### [DOCUMENT EXCERPT]
☆ ☆ ☆ ☆
Gender and sexual identity has been a major source for Hollywood stories for the better part of the last three decades, and it would be fascinating to see the evolution of LGBT characters in film over that span. It’s also instant Oscar bait for those involved, as sexual diversity is a big box check during Awards Season. The latest is Boy Erased, written and directed by Joel Edgerton (who also stars as the primary antagonist), which takes a fairly unique angle for a work of fiction, giving us a look at conversion therapy through the lens of Jared Eamons (Lucas Hedges), a gay teenager in a super-conservative Baptist family, based on Garrard Conley, the author of the memoir upon which the film was based.
This is good, compelling film, with some really strong acting from the chief pair, and I get the feeling the producers will be aiming for even more recognition from the various awards circuits. I’m not entirely sure it warrants such accolades, mostly because of some confusions within the screenplay and the fact that things get a bit too maudlin and melodramatic at times, but it’s definitely worth seeing nonetheless, and I’ll continue breaking down the relevant categories for which the film may have submitted.
Best Actor: Lucas Hedges is quickly becoming one of the best actors in the business. He’s already been nominated for one Oscar, and I have to think he’ll at least get consideration here as well. The young man has had a couple of very strong years so far in his career.
Thankfully, this time around, he’s not reduced to a lame phrase-turned-meme. He doesn’t have to weep for his father and scream, “I DON’T WANT HIM TO BE IN A FACKIN’ FREEZAH!” mostly because his father’s not dead, just an obstacle. As Jared, he’s seen as a perfectly average, God-fearing boy in Arkansas. He’s a high school basketball star, he’s dating a cheerleader, and he’s already preparing for college.
When the film begins, however, we see him showing up to what looks like a church or rec center, handing over his belongings as if he’s entering prison. As his mother (Nicole Kidman) looks on, he enters the “trial” period of a program called “Love in Action,” which is meant to “cure” sinful boys and girls of homosexual tendencies. What Jared doesn’t know is that if he isn’t “fixed” to the satisfaction of the program, his two-week trial period could turn into an internment of a year or more.
What makes Hedges’ performance work is the fact that he at least initially goes into the “treatment” wanting to change. Given his upbringing in a Baptist household in freaking Arkansas, all he’s ever known is down home Southern Christian goodness. Even if he has differences of opinion with his preacher father (Russell Crowe), he is fundamentally happy with the way his life has turned out, because he’s led a good, Godly life so far. So why is he gay? What did he do wrong? Sadly, only the family doctor is willing to say, “nothing.”
☆ ☆ ☆ ☆
### [GIVEN DATA]
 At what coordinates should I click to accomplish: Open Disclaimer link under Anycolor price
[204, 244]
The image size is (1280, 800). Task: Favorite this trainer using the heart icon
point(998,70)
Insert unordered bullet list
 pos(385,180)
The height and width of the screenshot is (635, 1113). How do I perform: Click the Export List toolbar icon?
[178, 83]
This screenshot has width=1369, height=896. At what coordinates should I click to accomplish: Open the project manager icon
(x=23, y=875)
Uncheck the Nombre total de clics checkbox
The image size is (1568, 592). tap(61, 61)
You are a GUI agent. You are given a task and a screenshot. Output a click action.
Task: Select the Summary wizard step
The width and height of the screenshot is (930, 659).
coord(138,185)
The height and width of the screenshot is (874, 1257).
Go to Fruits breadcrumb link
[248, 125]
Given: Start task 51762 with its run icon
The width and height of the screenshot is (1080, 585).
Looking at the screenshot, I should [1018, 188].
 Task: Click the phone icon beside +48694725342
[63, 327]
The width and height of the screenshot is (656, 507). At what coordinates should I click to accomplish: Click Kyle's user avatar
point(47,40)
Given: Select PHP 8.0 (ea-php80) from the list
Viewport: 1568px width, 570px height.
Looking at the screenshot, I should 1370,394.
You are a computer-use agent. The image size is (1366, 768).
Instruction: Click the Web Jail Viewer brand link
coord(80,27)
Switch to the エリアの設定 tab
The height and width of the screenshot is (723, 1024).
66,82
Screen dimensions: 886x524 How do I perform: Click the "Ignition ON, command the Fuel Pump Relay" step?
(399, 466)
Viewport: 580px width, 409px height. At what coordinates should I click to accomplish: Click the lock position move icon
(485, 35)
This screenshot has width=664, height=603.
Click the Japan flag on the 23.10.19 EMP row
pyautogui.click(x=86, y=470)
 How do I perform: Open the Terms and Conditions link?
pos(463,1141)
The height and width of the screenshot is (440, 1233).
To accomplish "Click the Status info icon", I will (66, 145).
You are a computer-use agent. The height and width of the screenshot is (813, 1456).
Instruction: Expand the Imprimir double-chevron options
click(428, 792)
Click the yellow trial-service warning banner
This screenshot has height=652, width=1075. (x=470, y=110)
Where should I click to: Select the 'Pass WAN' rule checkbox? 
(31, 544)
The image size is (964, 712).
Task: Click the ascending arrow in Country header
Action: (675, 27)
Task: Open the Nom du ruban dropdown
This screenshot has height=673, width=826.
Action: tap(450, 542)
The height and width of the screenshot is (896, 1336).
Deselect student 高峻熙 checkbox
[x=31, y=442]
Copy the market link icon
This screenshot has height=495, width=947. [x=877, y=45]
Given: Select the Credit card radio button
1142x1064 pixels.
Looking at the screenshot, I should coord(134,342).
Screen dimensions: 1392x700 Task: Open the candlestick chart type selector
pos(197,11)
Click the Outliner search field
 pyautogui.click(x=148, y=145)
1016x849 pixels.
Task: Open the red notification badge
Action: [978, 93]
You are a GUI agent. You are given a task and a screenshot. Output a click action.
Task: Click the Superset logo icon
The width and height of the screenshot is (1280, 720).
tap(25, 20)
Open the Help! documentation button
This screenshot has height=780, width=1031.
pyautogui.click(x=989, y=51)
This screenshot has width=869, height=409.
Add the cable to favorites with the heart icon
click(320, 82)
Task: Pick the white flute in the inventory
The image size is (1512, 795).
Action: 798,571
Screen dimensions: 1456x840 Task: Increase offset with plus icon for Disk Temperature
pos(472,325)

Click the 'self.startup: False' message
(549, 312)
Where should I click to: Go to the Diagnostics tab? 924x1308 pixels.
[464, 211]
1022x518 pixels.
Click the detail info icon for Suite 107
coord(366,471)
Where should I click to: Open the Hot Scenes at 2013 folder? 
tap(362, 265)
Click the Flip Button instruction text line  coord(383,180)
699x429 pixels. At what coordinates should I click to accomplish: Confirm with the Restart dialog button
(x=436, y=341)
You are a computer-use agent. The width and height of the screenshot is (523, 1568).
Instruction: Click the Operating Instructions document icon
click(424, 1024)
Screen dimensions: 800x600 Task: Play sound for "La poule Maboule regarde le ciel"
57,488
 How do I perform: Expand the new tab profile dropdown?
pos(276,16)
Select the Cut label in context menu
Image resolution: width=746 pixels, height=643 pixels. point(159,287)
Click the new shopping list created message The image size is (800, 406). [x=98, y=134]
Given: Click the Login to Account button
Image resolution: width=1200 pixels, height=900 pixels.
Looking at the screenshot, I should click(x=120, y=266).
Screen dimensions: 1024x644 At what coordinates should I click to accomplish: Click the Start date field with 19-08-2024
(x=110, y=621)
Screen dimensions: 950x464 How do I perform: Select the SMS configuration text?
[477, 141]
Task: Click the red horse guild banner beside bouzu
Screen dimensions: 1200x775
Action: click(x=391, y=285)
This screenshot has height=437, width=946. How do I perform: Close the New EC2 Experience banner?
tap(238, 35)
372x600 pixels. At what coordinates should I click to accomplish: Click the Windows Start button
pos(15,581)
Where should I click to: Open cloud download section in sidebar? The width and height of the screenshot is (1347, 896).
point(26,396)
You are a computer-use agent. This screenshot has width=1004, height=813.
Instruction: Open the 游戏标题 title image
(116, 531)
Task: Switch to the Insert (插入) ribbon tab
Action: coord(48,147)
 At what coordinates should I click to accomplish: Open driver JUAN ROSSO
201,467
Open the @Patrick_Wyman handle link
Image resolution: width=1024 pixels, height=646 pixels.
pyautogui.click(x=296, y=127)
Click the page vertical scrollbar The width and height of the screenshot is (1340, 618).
☆ ☆ ☆ ☆
### [TASK LIST]
1. Print the part of the Boy Erased review that opens with the words containing "This is good, compelling" and closes with "in his career.".
2. Answer these questions from the Boy Erased review:
(a) Who wrote and directed Boy Erased?
(b) In which state does Jared grow up?
(c) Which actor plays Jared's preacher father?

### [ANSWERS BY ITEM]
1.
This is good, compelling film, with some really strong acting from the chief pair, and I get the feeling the producers will be aiming for even more recognition from the various awards circuits. I’m not entirely sure it warrants such accolades, mostly because of some confusions within the screenplay and the fact that things get a bit too maudlin and melodramatic at times, but it’s definitely worth seeing nonetheless, and I’ll continue breaking down the relevant categories for which the film may have submitted.
Best Actor: Lucas Hedges is quickly becoming one of the best actors in the business. He’s already been nominated for one Oscar, and I have to think he’ll at least get consideration here as well. The young man has had a couple of very strong years so far in his career.

2.
(a) Joel Edgerton
(b) Arkansas
(c) Russell Crowe